**Stated goal**
Locate each line in the rows below that contains the string "Bookmark" and copy it out in full.

**Available data**
────────────────────────────────────────

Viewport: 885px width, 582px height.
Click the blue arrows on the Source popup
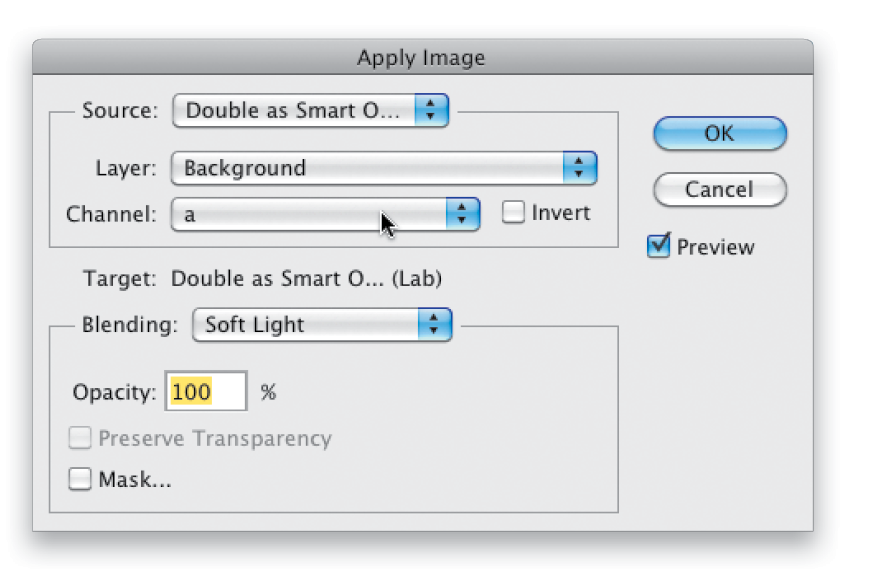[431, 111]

────────────────────────────────────────

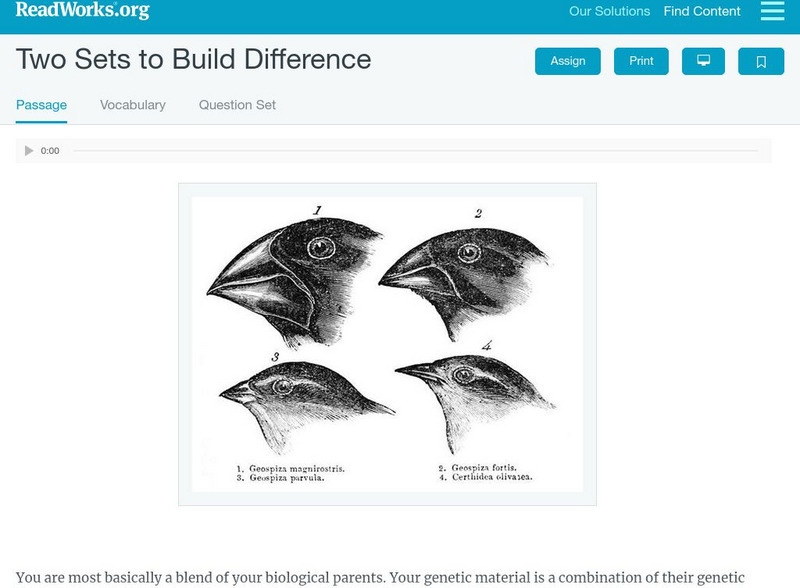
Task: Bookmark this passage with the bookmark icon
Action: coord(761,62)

────────────────────────────────────────

**Completed exercise**
Task: Bookmark this passage with the bookmark icon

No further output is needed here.